O problema não é só a resposta errada. É a resposta errada que parece pronta.
Em Saúde e Segurança do Trabalho, uma saída bem escrita pode esconder ausência de fonte, norma desatualizada, premissa incompleta ou uma inferência que o documento original não permite. A fluidez da linguagem aumenta a sensação de confiança, mas não aumenta automaticamente a qualidade da evidência.
Esse risco aparece quando o profissional pede uma conclusão ampla, recebe um texto coerente e pula diretamente para o uso. O ponto crítico não é a ferramenta ter produzido um rascunho. É o rascunho entrar em relatório, orientação, plano de ação ou decisão sem que alguém reconstrua o caminho usado para chegar até ele.

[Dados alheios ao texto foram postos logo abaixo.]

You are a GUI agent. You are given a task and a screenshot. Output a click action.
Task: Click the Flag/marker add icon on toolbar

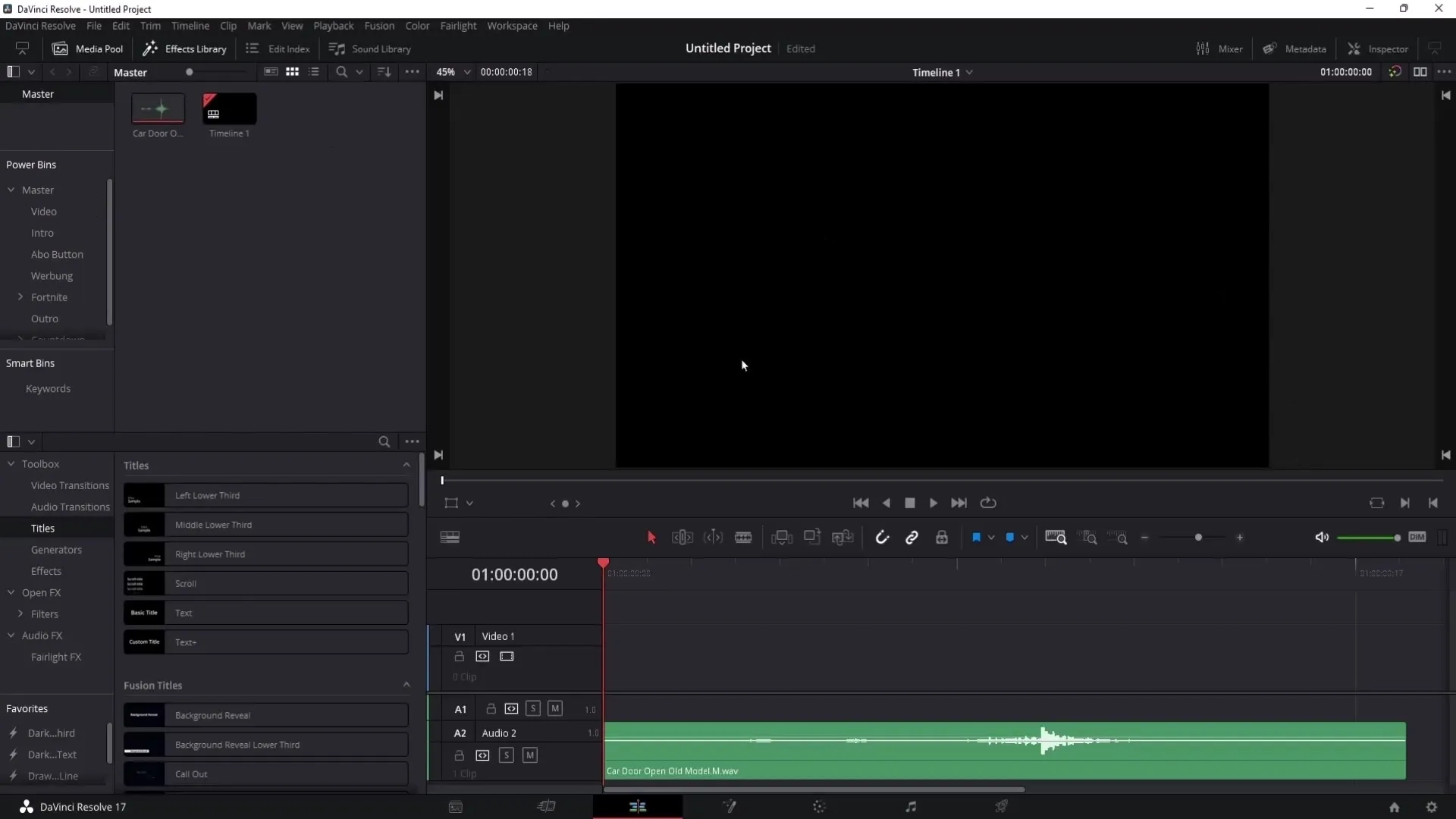977,538
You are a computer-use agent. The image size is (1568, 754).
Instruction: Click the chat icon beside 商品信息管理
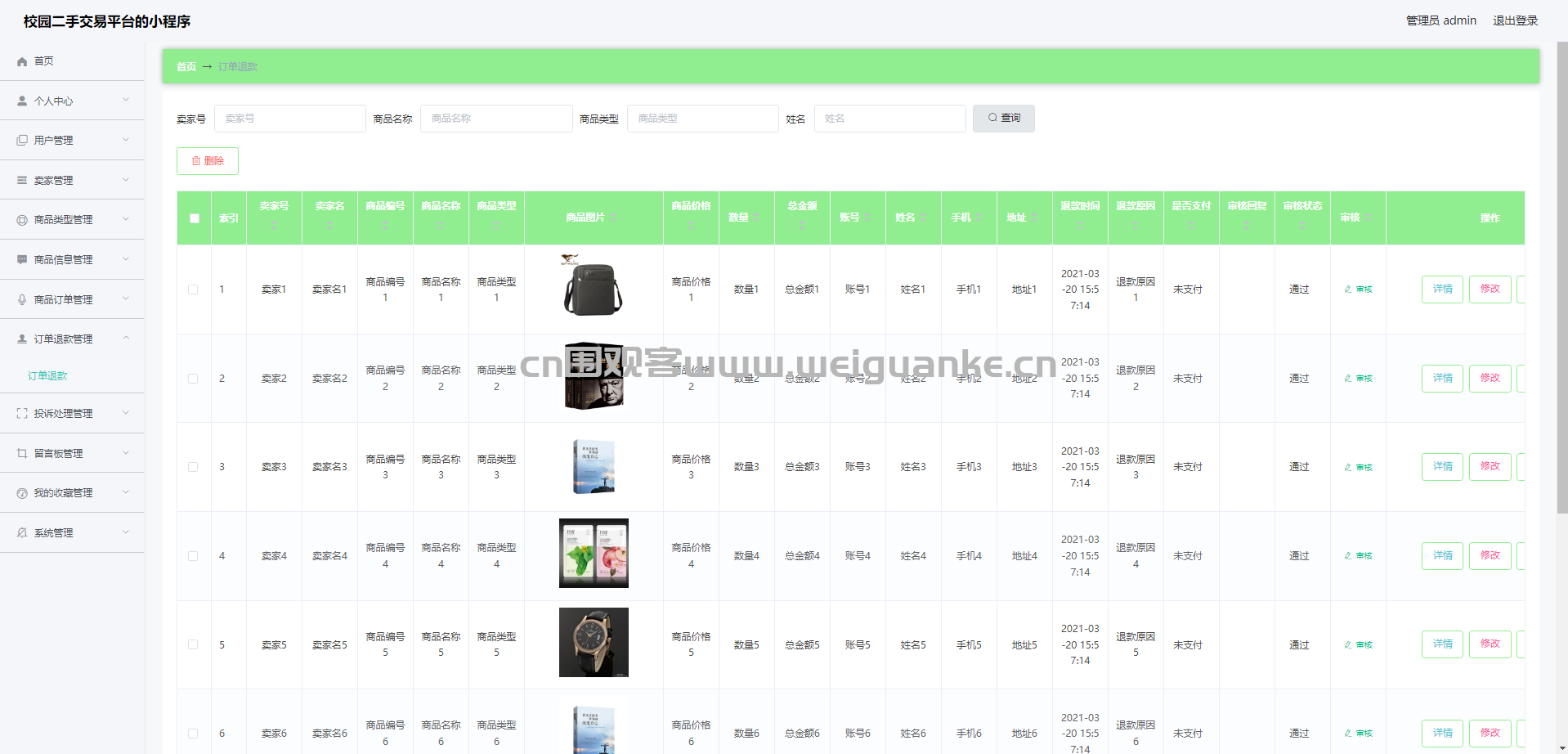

A IA pode reduzir o esforço de preparação. Ela não transfere a responsabilidade de verificar, decidir e responder pelo resultado.
O papel correto da IA é apoiar partes do trabalho.
Há diferença entre apoiar uma tarefa e substituir uma decisão. A IA pode ajudar a localizar trechos, organizar informações, comparar estruturas, propor perguntas, resumir documentos e preparar uma forma de comunicação. Essas saídas podem acelerar o trabalho desde que sejam tratadas como material intermediário.
Ela não deve ser apresentada como responsável por caracterizar risco, emitir parecer, definir conformidade, realizar diagnóstico ou aprovar um documento. Mesmo quando a resposta estiver correta, a organização precisa saber quem conferiu, com base em quais fontes e para qual finalidade.
Uma regra simples para separar apoio e decisão
Se o resultado produzir obrigação, alterar conduta, classificar exposição, afetar a saúde de uma pessoa ou sustentar uma decisão técnica, a validação profissional precisa estar explícita. Quanto maior o impacto, mais forte deve ser a evidência e o registro da revisão.
Um método em quatro camadas
1. Problema
Comece pela tarefa real. “Usar IA no PGR” é amplo demais. “Comparar a descrição de duas versões e listar divergências para conferência” é uma tarefa delimitada. A primeira formulação convida a ferramenta a preencher lacunas; a segunda estabelece uma função de apoio.
2. Fonte
Defina quais documentos sustentam o trabalho. Identifique versão, origem e validade. Quando possível, peça que a resposta indique o trecho usado. Se a fonte não estiver disponível, a saída precisa declarar essa limitação em vez de compensá-la com linguagem convincente.
3. Aplicação
Explique o papel da IA, o público do resultado, o formato esperado e o que não deve ser feito. Um bom contexto inclui restrições: não concluir além das fontes, separar fato de hipótese, sinalizar ausência de informação e não criar referências.
4. Validação
Defina quem revisa e qual critério será usado. Conferir apenas gramática não é revisão técnica. É necessário comparar a saída com as fontes, questionar inferências, testar consistência e decidir se o resultado pode avançar para o próximo estágio.
Dados de saúde e informação ocupacional exigem finalidade e controle.
Antes de inserir qualquer conteúdo em uma ferramenta, a equipe precisa saber se o ambiente é autorizado, quais proteções contratuais e administrativas existem e se aquela informação é necessária para a tarefa. A possibilidade técnica de colar um documento não significa autorização para fazê-lo.
Em capacitações, a preferência deve ser por dados fictícios, anonimizados ou controlados. Na operação real, a organização precisa definir ferramenta autorizada, perfis de acesso, finalidade, retenção e responsáveis. Informações de saúde, identificadores pessoais e detalhes que permitam reidentificação não devem circular apenas porque o recurso tornou o processo conveniente.
Um protocolo mínimo de revisão
- Confirmar se a saída respondeu à tarefa definida, e não a uma interpretação mais ampla.
- Verificar cada afirmação técnica relevante na fonte indicada.
- Separar fatos documentados, inferências, hipóteses e recomendações.
- Identificar lacunas que a IA tentou preencher sem evidência suficiente.
- Registrar quem revisou e qual versão foi considerada adequada para uso.
- Impedir que rascunhos sejam confundidos com documentos aprovados.
Como levar esse uso para a empresa
O primeiro passo não é liberar uma ferramenta para todos. É escolher uma rotina de baixo risco, definir fontes e controles, praticar com a equipe e observar onde surgem dúvidas. A partir desse caso, a organização consegue estabelecer um padrão mínimo de uso.
Esse padrão deve dizer o que pode ser feito, quais dados podem ser usados, quais ferramentas são autorizadas, quem revisa e como o resultado é registrado. A governança deixa de ser uma política abstrata quando aparece dentro de um fluxo que as pessoas realmente executam.